O modelo extenso e em rede cria pontes entre uma enorme variedade de atores sociais investidos em segurança alimentar, mitigando as consequências da Covid-19 ao fornecer cestas básicas para os necessitados, gerando renda para os agricultores locais que, caso contrário, teriam perdido suas safras e promovendo a inclusão de produtos frescos na dieta dos moradores. Ao contar com as habilidades de comunicação e solidariedade já presentes nas favelas do Rio, o modelo permite que uma multidão de atores de várias origens e setores contribuam democraticamente para a segurança alimentar dos mais vulneráveis.
Muito antes do surto do coronavírus, ativistas do meio ambiente e dos direitos humanos enfatizaram a importância de promover alternativas sustentáveis e democráticas para o nosso atual sistema agrícola. A crise vigente criou uma oportunidade para mudanças substantivas.
Uma série de relatórios têm mostrado que uma série de fatores modernos — incluindo aumento das viagens globais, mudanças no uso da terra, urbanização, exploração do ambiente natural e produção industrial de gado — agora nos colocam em grande risco de crises de saúde globais recorrentes nos próximos anos.
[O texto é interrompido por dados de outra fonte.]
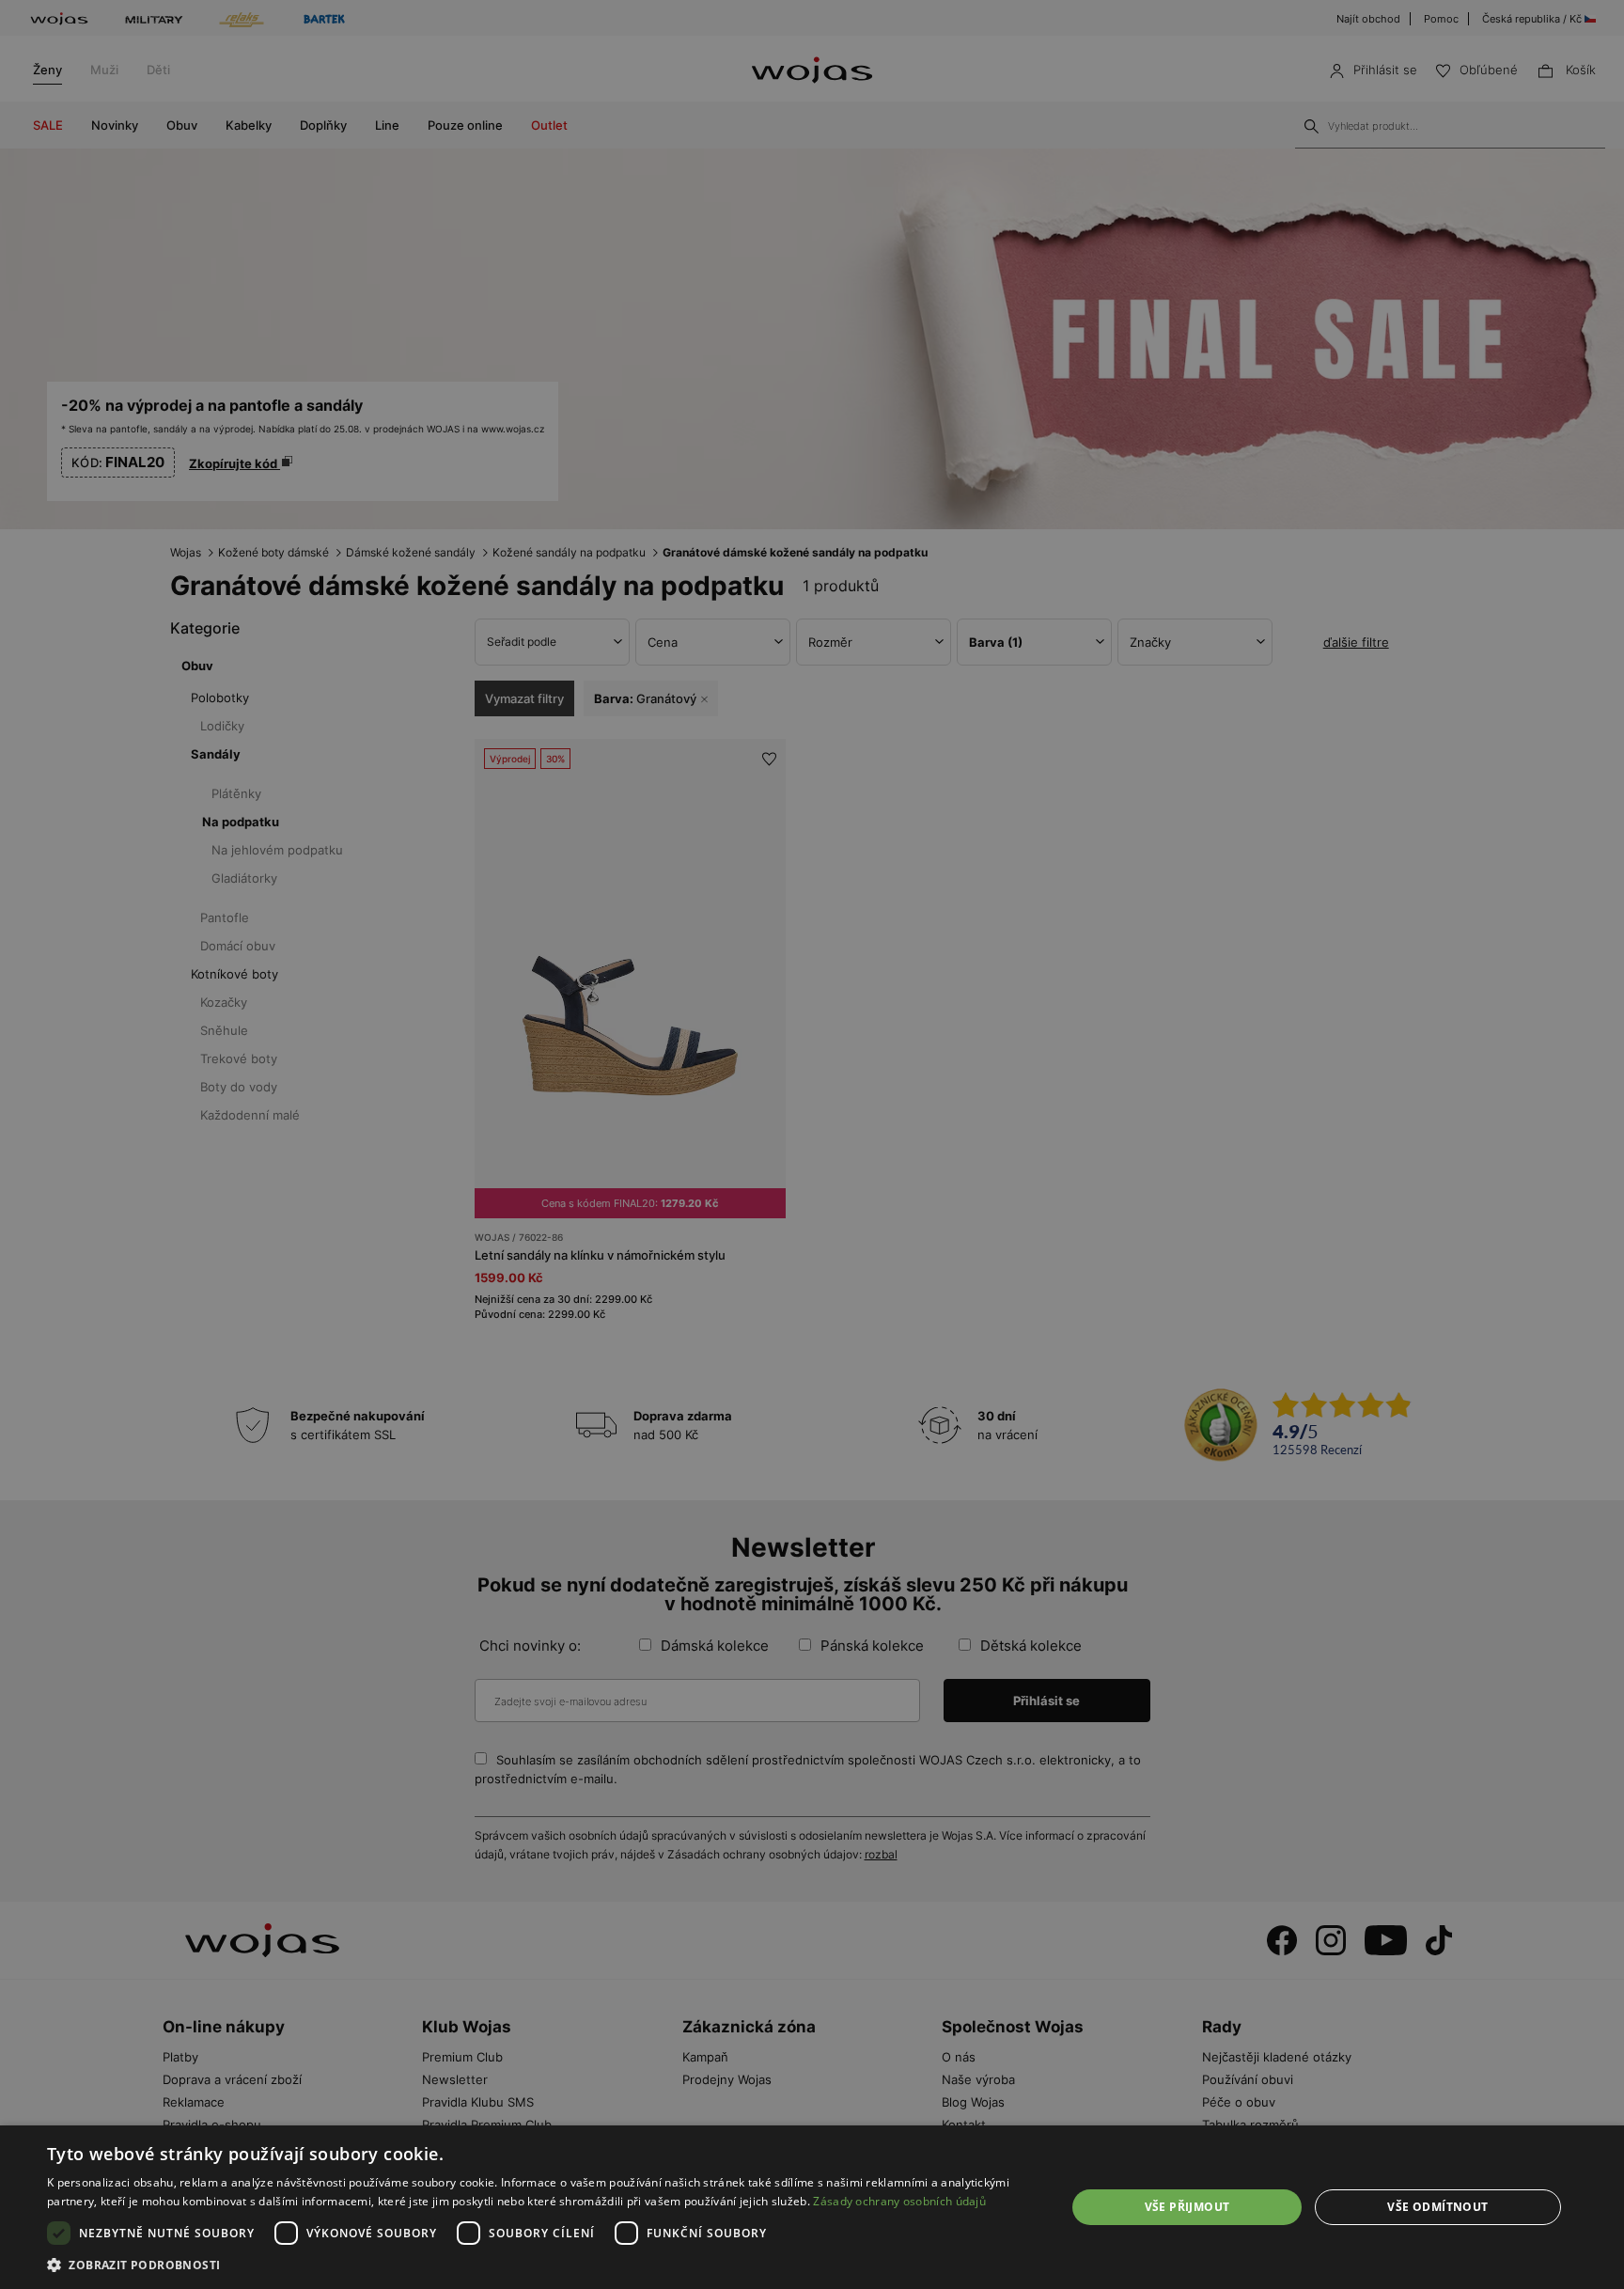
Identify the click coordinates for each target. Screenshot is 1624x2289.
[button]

Agora é a hora de reavaliar a confiabilidade do nosso sistema alimentar.
Iniciativas lideradas pela comunidade são a chave para fornecer alternativas sustentáveis e democráticas, oferecendo módulos duráveis para um sistema que até agora priorizou o lucro em relação aos direitos humanos. “Não há como sairmos dessa situação da mesma forma que entramos. Seria uma vergonha”, disse Mendes.